Control Transactions
Control Transactions
This chapter considers legal strategies for addressing problems arising in control transactions (i.e., between a third party (the acquirer) and the company’s shareholders), and specifically corporate takeovers. The most obvious agency problem is between the target board and the target’s minority shareholders, the central issue being whether the bidder can make an offer to the target shareholders without the incumbent management’s consent. Solutions range from allocating this decision exclusively to the shareholders (the “board neutrality rule”), to designating it as a joint decision for incumbent management and shareholders (this follows from the possibility of adopting “poison pills” in U.S. corporate law).
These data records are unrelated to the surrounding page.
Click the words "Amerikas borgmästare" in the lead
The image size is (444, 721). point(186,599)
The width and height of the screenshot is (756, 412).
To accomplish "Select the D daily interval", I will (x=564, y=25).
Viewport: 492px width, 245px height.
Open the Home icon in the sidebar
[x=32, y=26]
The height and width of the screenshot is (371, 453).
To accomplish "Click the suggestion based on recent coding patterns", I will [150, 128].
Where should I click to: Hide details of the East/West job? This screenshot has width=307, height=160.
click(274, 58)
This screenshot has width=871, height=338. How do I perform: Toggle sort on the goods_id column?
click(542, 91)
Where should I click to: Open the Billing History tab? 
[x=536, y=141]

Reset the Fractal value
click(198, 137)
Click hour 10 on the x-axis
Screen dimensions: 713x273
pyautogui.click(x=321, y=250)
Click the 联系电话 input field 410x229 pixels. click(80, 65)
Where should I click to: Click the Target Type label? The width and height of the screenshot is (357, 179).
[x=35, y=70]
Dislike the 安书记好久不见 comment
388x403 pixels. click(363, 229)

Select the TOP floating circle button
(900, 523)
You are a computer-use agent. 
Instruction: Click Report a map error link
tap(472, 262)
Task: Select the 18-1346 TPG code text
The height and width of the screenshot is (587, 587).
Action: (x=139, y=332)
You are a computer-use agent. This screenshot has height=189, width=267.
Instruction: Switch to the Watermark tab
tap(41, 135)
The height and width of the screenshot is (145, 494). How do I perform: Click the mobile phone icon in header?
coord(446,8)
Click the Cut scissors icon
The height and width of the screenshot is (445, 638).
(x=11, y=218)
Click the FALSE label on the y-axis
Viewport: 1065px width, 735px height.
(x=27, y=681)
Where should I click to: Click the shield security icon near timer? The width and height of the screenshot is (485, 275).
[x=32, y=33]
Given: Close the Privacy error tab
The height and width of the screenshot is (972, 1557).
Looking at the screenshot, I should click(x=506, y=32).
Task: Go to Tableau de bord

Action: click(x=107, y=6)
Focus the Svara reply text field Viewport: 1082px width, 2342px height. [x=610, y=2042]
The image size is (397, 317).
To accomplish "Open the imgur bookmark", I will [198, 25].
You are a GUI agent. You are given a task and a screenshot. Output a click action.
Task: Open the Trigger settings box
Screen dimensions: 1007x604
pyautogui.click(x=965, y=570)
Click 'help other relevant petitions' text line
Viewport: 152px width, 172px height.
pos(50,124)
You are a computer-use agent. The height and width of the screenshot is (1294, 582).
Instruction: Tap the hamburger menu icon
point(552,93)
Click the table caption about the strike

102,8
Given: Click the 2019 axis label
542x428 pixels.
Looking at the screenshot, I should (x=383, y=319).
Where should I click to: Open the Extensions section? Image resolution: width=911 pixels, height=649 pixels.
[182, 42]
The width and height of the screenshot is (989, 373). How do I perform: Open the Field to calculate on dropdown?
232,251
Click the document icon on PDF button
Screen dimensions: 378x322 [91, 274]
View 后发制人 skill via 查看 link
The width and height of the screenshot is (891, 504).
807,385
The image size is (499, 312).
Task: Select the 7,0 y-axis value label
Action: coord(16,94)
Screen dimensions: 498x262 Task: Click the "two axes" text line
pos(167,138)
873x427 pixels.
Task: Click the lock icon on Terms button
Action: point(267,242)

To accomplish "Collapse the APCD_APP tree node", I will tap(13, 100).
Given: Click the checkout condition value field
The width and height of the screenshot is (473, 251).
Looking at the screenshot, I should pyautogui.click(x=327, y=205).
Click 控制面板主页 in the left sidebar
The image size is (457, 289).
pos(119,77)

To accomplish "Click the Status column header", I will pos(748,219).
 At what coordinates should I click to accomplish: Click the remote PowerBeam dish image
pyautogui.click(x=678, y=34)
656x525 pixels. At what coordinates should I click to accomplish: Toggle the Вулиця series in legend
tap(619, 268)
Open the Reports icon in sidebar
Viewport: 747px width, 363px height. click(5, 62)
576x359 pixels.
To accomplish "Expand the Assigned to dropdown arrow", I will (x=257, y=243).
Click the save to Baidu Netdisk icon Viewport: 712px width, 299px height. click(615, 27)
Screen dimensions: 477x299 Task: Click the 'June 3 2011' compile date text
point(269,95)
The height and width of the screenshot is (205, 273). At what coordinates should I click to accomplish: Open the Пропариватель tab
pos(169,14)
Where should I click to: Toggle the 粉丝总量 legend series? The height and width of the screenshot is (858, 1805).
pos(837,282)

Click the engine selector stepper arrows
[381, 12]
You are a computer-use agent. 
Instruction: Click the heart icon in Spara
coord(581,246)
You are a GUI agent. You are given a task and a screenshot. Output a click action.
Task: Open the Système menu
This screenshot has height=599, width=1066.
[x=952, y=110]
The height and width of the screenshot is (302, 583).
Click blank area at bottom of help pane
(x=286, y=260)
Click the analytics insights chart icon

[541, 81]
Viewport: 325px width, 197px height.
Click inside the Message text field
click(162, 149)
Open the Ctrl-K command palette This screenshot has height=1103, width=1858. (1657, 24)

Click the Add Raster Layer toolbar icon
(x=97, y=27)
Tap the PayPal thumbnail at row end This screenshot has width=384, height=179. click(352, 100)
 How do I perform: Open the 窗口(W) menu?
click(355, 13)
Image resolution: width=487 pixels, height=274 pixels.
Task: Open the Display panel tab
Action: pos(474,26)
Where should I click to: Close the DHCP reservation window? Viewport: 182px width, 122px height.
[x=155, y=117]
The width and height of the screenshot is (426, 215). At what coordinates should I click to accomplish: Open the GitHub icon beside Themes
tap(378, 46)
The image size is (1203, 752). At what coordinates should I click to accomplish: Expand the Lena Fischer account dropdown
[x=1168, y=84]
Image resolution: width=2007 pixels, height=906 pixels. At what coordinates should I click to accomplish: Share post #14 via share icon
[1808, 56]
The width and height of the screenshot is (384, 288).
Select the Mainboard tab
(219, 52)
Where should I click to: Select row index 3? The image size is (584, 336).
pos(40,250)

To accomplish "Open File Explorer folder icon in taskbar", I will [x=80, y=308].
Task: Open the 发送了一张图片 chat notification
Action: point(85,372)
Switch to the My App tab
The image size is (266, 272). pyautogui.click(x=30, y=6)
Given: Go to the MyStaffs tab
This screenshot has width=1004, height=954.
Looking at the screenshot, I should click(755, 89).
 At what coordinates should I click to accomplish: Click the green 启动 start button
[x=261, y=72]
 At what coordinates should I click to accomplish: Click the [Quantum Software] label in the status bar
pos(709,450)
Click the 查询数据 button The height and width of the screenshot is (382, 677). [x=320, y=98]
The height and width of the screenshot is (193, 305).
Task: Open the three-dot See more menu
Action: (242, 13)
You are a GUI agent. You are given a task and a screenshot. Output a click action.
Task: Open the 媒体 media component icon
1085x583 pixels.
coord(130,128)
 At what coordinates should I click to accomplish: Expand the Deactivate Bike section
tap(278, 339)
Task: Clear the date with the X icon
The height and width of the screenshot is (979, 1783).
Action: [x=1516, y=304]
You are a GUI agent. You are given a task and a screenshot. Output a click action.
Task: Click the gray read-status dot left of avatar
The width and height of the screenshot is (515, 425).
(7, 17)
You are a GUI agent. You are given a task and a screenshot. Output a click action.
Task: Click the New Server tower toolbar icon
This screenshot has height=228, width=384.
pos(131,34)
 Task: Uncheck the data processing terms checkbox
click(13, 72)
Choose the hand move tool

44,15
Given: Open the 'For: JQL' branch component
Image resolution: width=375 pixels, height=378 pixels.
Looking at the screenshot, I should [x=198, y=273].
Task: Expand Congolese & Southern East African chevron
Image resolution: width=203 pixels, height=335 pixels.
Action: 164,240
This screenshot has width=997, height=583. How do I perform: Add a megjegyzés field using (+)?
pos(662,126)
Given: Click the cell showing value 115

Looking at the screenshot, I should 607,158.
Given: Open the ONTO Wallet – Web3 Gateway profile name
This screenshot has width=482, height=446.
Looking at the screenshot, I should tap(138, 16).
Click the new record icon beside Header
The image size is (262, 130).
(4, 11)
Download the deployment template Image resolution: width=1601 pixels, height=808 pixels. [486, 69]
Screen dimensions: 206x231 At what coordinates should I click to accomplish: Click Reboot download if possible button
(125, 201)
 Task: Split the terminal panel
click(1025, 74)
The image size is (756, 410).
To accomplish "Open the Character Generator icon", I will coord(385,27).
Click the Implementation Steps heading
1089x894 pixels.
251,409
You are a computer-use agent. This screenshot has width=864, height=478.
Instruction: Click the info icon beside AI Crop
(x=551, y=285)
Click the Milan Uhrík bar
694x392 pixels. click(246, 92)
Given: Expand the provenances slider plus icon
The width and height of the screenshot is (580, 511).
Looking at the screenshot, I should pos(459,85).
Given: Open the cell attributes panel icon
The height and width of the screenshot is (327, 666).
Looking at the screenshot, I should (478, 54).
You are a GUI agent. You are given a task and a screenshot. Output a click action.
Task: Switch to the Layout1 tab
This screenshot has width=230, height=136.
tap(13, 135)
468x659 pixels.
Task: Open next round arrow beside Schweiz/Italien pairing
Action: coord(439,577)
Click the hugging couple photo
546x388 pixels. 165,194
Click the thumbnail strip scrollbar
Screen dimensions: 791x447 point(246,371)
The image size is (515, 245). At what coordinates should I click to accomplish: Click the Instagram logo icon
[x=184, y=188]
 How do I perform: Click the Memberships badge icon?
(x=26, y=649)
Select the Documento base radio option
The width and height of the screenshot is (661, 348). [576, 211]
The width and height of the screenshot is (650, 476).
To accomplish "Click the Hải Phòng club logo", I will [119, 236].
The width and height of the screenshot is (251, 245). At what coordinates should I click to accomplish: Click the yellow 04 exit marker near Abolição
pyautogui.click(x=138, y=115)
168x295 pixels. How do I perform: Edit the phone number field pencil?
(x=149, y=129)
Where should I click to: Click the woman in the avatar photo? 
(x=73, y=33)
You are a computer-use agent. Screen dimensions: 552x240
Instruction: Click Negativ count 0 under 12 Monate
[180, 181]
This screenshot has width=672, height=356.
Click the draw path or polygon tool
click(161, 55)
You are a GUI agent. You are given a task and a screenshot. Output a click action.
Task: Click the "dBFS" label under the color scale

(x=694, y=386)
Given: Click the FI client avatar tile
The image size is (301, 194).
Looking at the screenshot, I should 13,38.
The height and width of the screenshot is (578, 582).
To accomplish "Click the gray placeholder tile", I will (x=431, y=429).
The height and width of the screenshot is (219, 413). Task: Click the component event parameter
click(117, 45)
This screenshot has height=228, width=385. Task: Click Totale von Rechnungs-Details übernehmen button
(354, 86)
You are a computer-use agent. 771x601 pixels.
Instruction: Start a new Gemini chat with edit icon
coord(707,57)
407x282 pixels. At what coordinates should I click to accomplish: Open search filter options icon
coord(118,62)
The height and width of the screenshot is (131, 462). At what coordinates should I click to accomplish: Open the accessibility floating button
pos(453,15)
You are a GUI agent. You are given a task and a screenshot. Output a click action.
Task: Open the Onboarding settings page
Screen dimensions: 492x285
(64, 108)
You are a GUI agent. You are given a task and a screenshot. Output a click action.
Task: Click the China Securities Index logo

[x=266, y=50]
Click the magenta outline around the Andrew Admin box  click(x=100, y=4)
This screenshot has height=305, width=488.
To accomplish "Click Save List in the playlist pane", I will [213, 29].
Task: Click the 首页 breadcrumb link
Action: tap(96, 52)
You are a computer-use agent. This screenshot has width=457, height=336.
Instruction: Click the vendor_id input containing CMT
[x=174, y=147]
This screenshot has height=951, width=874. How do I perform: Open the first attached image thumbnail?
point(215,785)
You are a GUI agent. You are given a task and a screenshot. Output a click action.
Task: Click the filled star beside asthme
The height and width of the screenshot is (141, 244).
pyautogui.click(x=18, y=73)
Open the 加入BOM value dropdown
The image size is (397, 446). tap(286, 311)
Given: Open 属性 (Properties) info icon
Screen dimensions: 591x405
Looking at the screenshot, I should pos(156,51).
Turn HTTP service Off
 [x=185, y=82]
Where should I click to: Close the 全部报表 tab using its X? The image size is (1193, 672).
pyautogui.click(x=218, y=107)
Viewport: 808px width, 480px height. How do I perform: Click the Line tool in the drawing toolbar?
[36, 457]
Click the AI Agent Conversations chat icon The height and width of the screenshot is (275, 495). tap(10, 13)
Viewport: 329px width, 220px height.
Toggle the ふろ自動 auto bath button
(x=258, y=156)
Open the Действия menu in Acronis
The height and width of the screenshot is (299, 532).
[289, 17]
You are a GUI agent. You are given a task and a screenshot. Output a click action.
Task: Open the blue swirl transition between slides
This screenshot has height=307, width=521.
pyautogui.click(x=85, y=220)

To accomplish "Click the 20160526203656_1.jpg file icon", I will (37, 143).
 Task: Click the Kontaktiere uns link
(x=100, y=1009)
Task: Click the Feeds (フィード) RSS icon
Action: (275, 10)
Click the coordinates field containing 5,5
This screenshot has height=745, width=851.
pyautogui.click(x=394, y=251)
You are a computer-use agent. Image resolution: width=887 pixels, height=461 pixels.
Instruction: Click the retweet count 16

Additionally, target shareholders face high coordination costs in deciding how to respond. The most prominent solution to this problem is the European “mandatory bid rule,” which (in certain circumstances) requires extending an offer to all outstanding shareholders at a specific price. This rule has an obvious chilling effect, and a number of jurisdictions have accordingly weakened its strictness. Takeover regulation is a field where legal solutions differ significantly and most saliently between the two main takeover markets, the U.S. and the UK. However, it is suggested that in practice the two systems are closer than may appear at first sight.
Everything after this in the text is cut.